Das Plus-Dach – ein besonderes Umkehrdach
Eine besondere Form des Umkehrdaches ist das sogenannte „Plus-Dach“. Es handelt sich dabei um eine Sanierungsmöglichkeit eines normalen einschaligen nicht belüfteten Flachdachaufbaus („Warmdach“), der mit einer XPS-Dämmung energetisch verbessert wird. Je nach Fall ist gegebenenfalls eine Korrektur des U-Wertes nach DIN EN ISO 6946 vorzunehmen. Bewertung der Eigenschaften eines Umkehrdachs
Vorteile des Umkehrdaches liegen in dem Umstand, dass die Dachabdichtung vor starker Hitze und Kälte geschützt liegt.
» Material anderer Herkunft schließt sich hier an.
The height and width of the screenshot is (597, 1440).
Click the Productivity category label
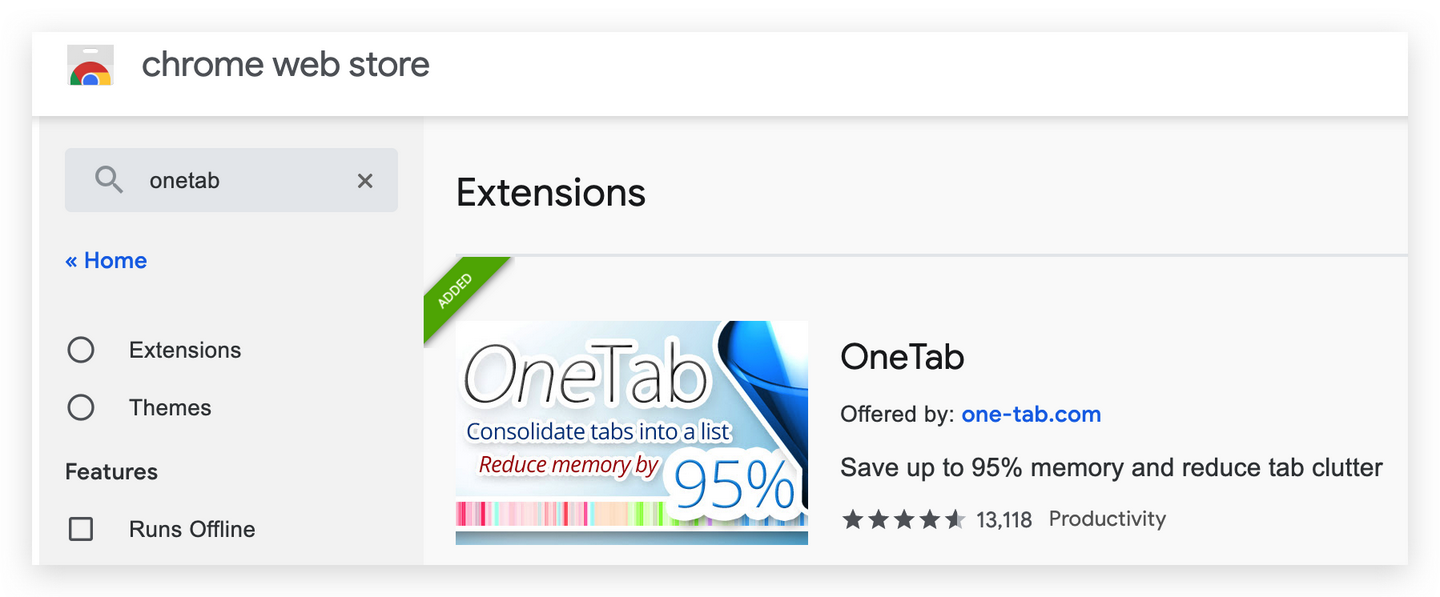[x=1107, y=519]
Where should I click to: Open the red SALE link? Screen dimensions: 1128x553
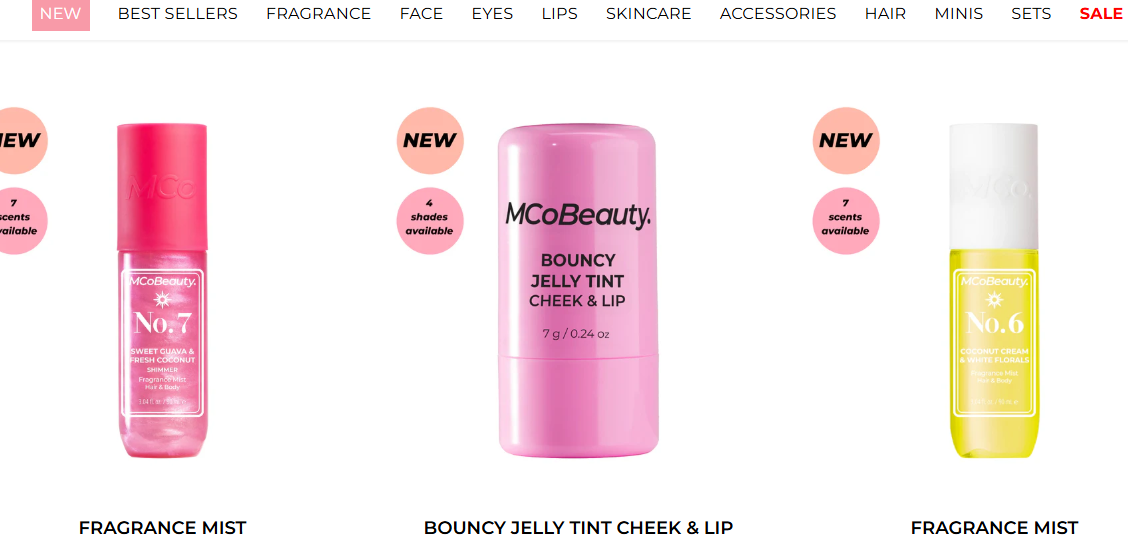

Dadurch ist die Lebensdauer der Abdichtung länger als bei herkömmlichen Abdichtungsaufbauten. Auf Stahlbetondecken sind unterlaufsichere Aufbauten möglich.
Nachteilig sind die höheren Kosten des Dämmstoffes und der Anschlussabdichtungen durch größere Anschlusshöhen. Wird die Reparatur der Abdichtung erforderlich, müssen die Auflast und die Wärmedämmung hierfür beseitigt werden.
Zusammenfassend sind Umkehrdächer bei entsprechend sorgfältiger Planung und Ausführung eine wirtschaftliche und technisch sichere Lösung für Flachdächer. Dies haben Planer in den letzten Jahren erkannt, weshalb Umkehrdächer wieder vermehrt ausgeführt werden.